The research house, however, said fund managers have to be realistic about asset-gathering opportunities in China despite its huge economic potential. “The appetite to invest overseas is minimal,” said Cerulli of the mainland Chinese investors.

“Moreover, there is a wealth of private banking and insurance products that offer both liquidity and attractive returns. China is a long-term proposition,” it added. The mainland market however has been gradually opening up, with the latest initiative being the Hong Kong-China mutual recognition fund scheme, which allows foreign managers to distributed eligible funds into China for the first time.

Competition is also fierce in Asia. Firms should contend with the fact that asset concentration within the top ten managers in the region is high. Based on 2014 figures, 96.3% of the retail and institutional business in Hong Kong were managed by the top 10 managers. The figures were lower but still over 50% in Korea (64.6%) and Taiwan (58.1%).

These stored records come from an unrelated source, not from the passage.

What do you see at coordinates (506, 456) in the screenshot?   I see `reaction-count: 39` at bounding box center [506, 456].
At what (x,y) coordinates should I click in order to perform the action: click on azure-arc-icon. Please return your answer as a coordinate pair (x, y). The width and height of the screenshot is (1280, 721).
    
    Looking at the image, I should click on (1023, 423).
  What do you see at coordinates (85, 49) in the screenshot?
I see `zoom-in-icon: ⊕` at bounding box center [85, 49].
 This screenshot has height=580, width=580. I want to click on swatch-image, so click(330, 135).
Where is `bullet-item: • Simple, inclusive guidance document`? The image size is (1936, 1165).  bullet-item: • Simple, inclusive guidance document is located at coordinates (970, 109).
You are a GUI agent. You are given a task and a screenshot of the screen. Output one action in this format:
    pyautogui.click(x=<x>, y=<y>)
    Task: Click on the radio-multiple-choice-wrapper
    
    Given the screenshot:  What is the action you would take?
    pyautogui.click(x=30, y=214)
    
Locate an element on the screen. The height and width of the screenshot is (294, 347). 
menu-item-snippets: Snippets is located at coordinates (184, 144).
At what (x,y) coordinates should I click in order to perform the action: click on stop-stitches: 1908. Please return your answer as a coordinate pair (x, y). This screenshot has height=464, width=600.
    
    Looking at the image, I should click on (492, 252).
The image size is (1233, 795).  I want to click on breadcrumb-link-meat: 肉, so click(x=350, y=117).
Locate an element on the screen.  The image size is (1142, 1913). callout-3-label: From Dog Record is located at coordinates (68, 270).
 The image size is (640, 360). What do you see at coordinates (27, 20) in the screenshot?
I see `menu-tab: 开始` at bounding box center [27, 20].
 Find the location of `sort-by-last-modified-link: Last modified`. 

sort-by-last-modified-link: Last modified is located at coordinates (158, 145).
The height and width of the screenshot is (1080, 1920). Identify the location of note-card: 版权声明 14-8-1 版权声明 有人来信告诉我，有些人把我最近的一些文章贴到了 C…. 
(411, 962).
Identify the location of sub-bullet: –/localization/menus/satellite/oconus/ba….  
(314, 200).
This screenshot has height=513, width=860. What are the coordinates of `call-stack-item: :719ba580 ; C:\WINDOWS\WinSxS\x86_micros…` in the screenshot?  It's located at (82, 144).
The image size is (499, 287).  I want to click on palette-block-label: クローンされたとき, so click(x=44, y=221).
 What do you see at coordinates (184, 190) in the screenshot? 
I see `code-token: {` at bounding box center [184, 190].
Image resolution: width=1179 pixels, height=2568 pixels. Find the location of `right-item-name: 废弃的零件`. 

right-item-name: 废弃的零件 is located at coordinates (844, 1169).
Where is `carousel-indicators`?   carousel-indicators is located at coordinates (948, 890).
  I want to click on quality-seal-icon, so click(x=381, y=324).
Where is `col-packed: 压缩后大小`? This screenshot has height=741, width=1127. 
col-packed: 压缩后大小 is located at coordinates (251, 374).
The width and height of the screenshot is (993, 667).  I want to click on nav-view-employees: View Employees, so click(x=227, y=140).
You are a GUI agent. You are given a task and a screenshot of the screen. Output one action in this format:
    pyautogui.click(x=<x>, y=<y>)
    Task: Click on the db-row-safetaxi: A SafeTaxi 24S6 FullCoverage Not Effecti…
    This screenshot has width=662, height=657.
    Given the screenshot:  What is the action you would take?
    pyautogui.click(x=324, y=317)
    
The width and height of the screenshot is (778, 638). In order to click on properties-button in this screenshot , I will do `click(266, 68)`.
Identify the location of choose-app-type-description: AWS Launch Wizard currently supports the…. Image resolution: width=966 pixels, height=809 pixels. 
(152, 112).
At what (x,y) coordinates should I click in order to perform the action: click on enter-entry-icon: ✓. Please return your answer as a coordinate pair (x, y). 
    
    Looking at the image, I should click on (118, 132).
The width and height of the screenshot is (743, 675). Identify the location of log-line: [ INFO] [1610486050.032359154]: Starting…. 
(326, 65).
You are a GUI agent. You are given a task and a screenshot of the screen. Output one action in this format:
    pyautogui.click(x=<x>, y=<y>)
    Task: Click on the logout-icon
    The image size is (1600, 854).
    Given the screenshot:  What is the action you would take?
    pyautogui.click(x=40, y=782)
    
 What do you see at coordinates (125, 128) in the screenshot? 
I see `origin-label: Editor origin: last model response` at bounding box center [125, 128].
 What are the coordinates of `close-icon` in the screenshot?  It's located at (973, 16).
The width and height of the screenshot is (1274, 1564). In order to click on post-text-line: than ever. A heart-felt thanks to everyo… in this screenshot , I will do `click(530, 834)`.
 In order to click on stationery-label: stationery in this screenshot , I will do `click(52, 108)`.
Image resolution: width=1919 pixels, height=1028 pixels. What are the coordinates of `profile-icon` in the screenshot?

China had the lowest asset concentration rate at 49.5%, almost the same level as that of UK (50.5%) and US (55.0%).

Despite this, the research firm said asset management remains a profitable industry despite the downward pressure on fees, increased competition, and rising costs associated with regulation and distribution. Top executives in a Cerulli global survey earlier this year thought so too, with 54% of respondents said they expect to see the most revenue growth from the retail segment.